The Committee recognised that the dying person's wishes or requirements may change within the last days of life and earlier documentation should be updated as appropriate and shared with all members of the multiprofessional care team, including those that may be working on different shifts throughout the day or week.
When a person is recognised as being in the last few days of life, the Committee considered it important that an experienced clinician was available to make decisions in partnership with the dying person. Discussions about treatment on the medications and clinically assisted hydration provided should be undertaken within normal working hours, in conjunction with the wider multiprofessional team, the dying person and those important to them. The lack of availability of clinicians was highlighted frequently within the review; and frequent staff changes were also thought to increase confusion among family members, with regard to who to talk to about the dying person's care. The Committee considered this and felt that a lead clinician should be named, documented in the notes and the dying person informed of how to contact them. The Committee feel that this person may be a clinician or nurse or any relevant person delivering NHS care. They discussed that it is important that one care provider takes responsibility for leading the discussions linked to decision-making to avoid the situation of other providers thinking someone else had provided that function when, in reality, no-one had prioritised this issue. The Committee discussed how local policy or decision making may inform what the most suitable contact details to provide are.
The Committee discussed that staff with limited experience in the caring of people in the last days of life may require support from staff with experience in shared decision making and that this should be available at all times in all settings. They also acknowledged that in some situations shared decision making can be complex and difficult to formulate, and if so, additional support from specialist palliative care services should be sought.
The Committee noted that in response to changing personal needs requiring amendments to care, it would also be important to ensure that this process was available outside of normal working hours, for example, access to medication or withdrawal of treatments. It was also noted that the physical and psychological ability to look after the dying person may also be considered as the dying person's condition changes. This may have an impact on where the person dies, and that supporting those important to the dying person may prevent unnecessary hospital admission.

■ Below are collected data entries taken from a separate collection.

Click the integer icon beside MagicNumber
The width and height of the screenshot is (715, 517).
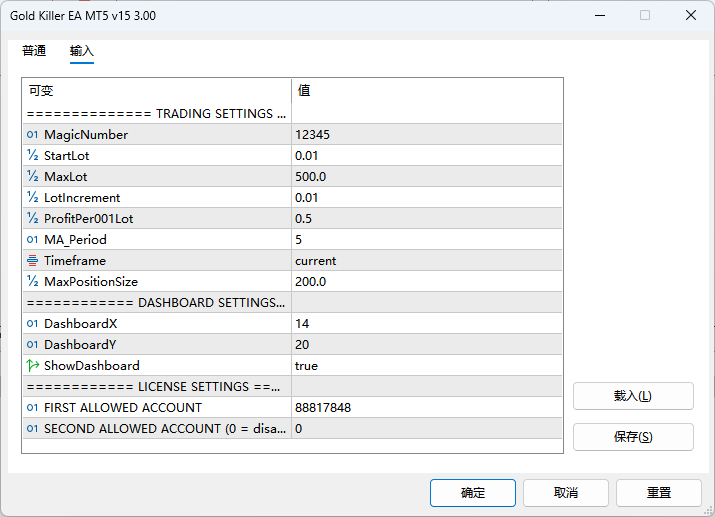32,135
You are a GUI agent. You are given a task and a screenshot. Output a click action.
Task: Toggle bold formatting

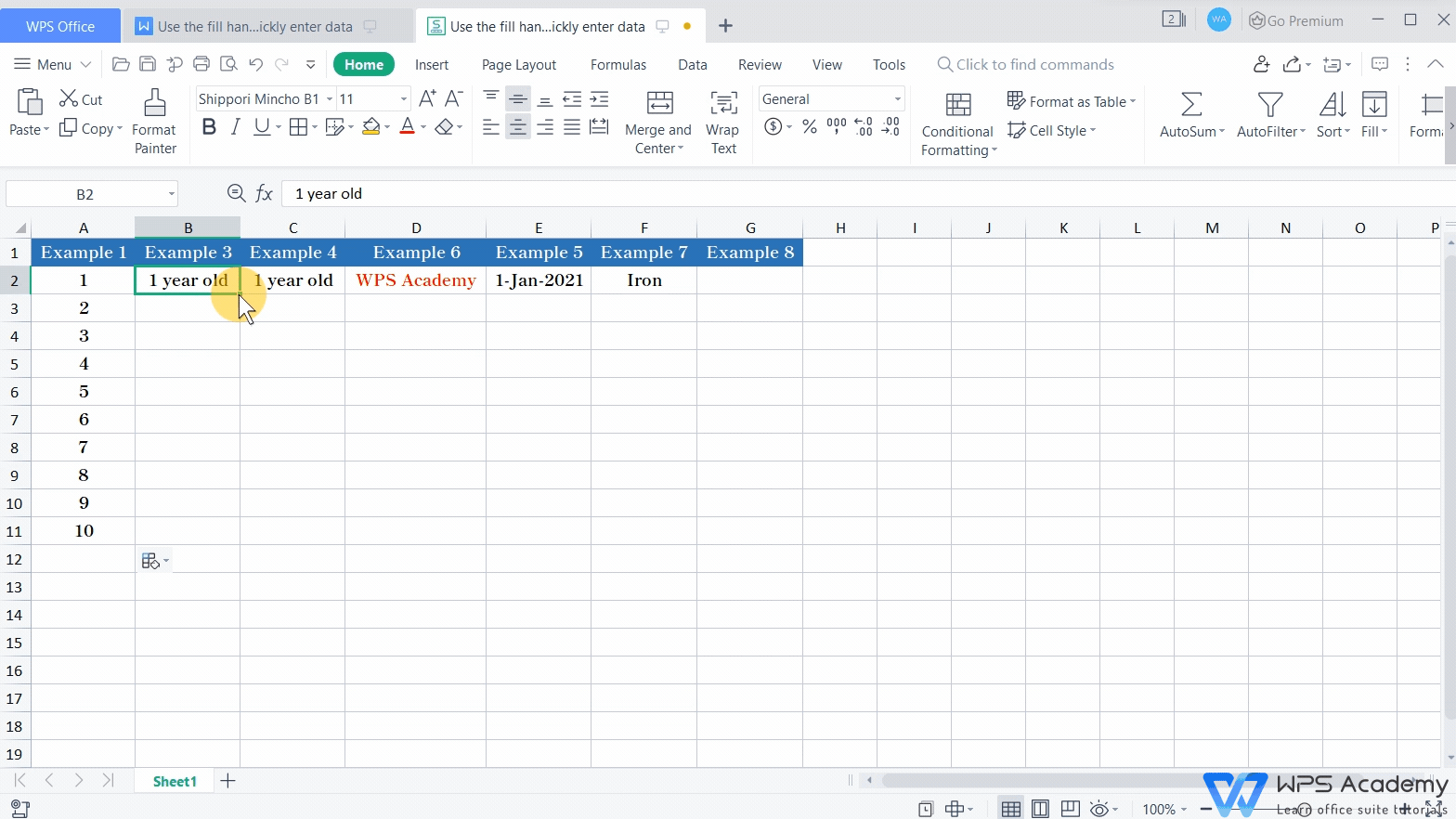[209, 127]
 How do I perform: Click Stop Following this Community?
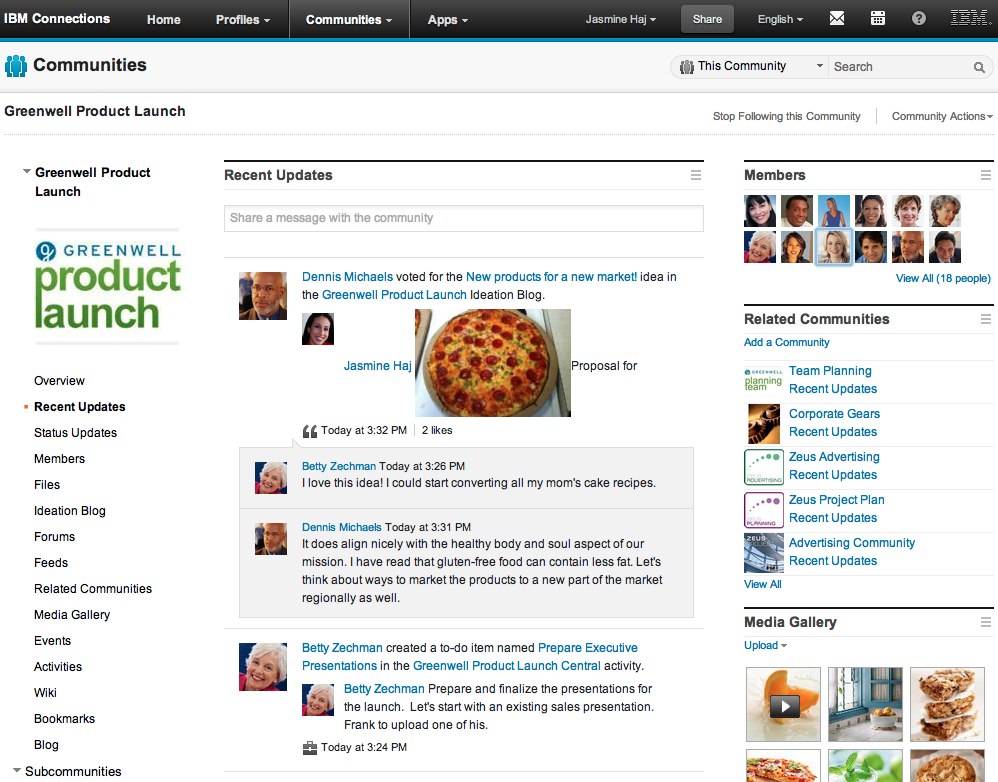787,116
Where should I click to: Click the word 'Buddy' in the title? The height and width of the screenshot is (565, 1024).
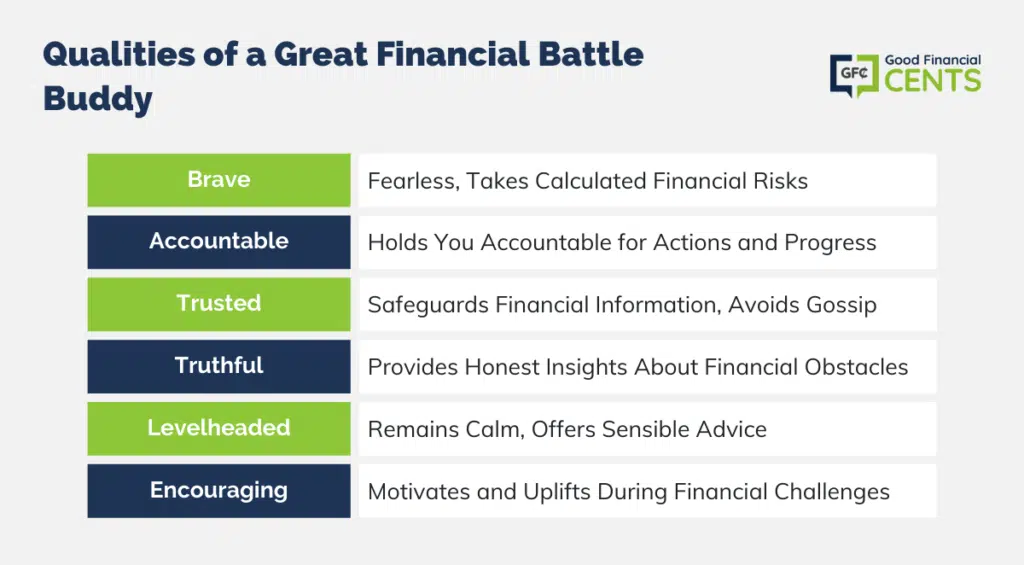coord(98,99)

The Committee discussed the importance of cultural, religious, social or spiritual preferences in shared decision making. The Committee noted the NHS Chaplaincy Guidelines,92 which provide a comprehensive description of good practice in chaplaincy care for the NHS in England.

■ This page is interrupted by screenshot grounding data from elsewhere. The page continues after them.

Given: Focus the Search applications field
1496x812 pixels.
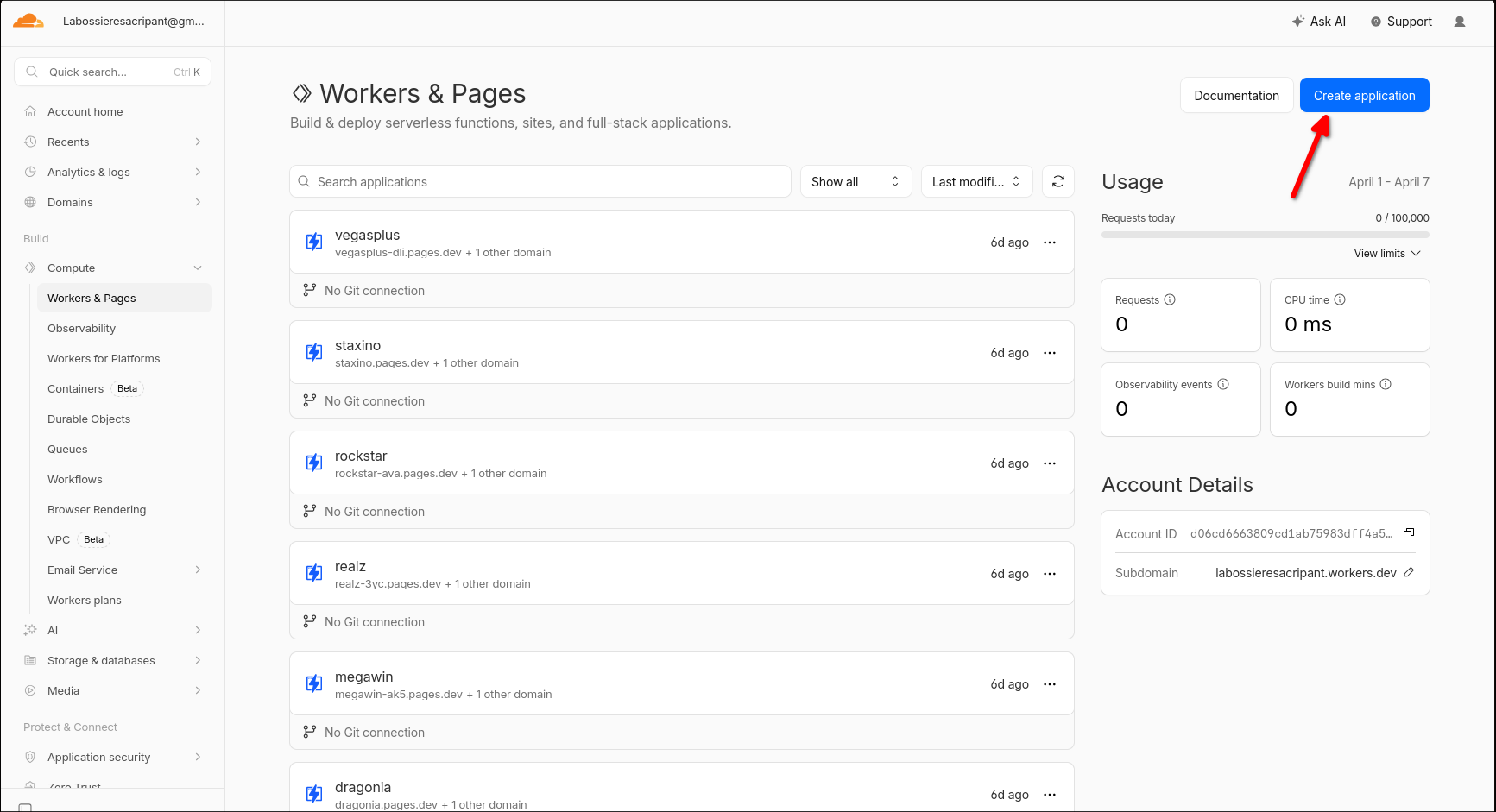Looking at the screenshot, I should 540,181.
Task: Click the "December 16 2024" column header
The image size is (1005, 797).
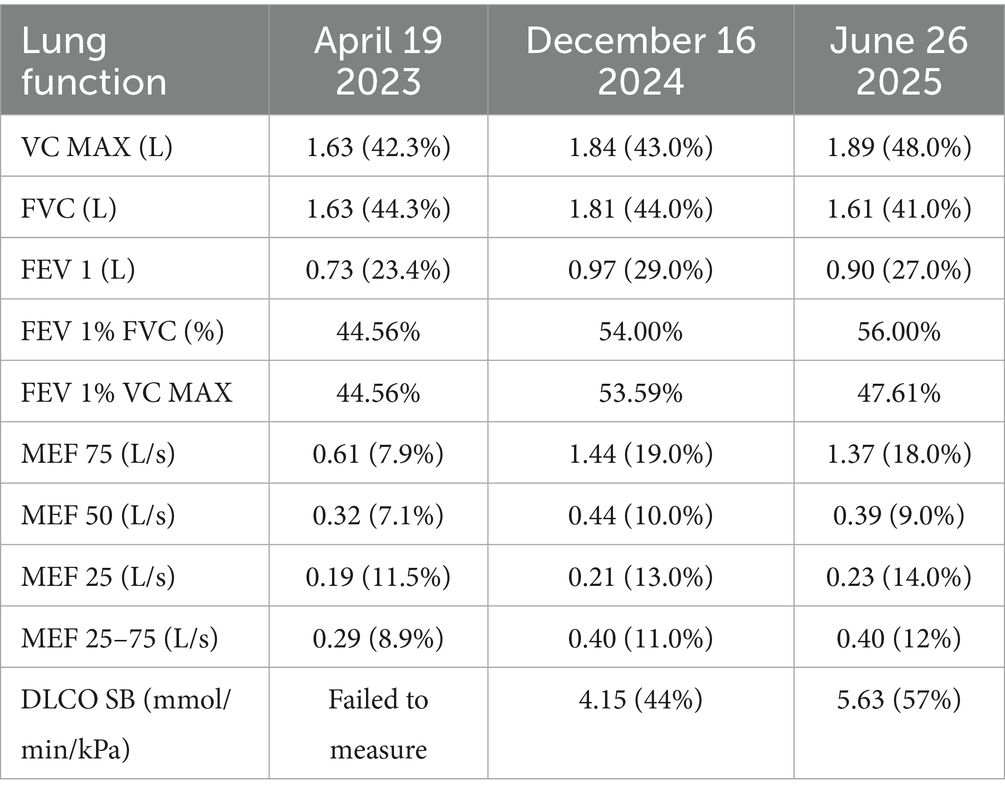Action: pos(641,60)
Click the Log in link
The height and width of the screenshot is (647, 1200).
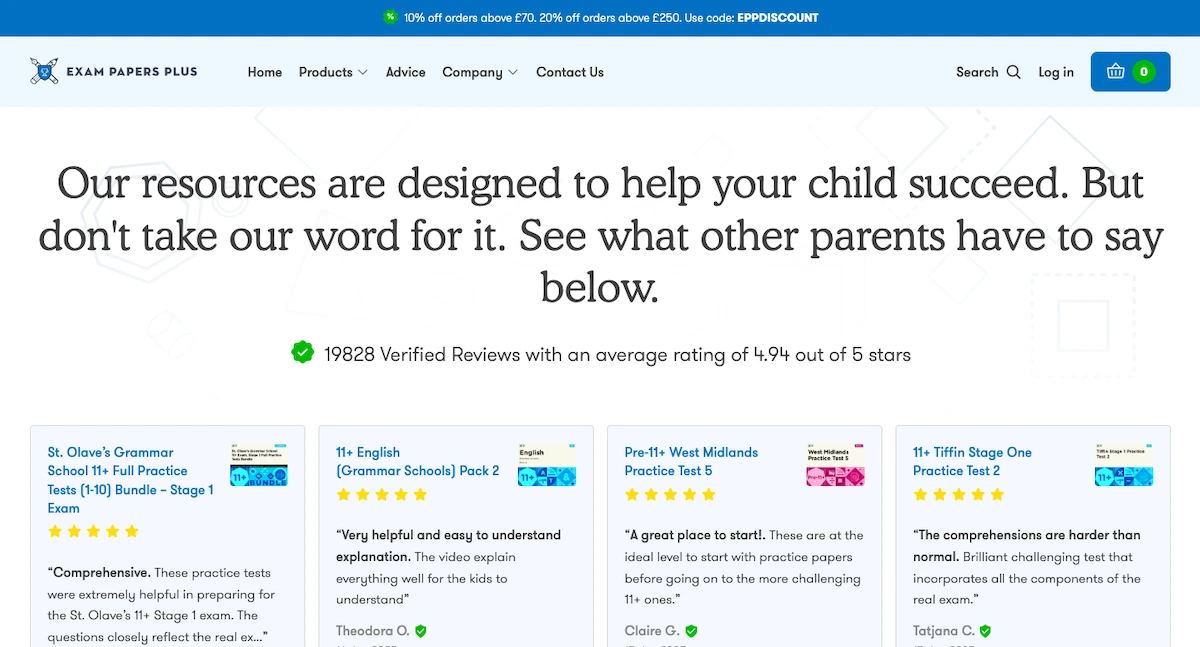tap(1056, 72)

The Committee felt that these recommendations should be relevant to the care of people in the last days of life regardless of setting. They did note that additional resources or support may be required for older people or those living alone to enable them to die at home.
The Committee felt it important to note that specialist advice should be sought if additional advice was required out of hours and chose to make a recommendation in this regard. The group considered specialist support to include any specialty who are able, because of their specialist experience, to aid shared decision making.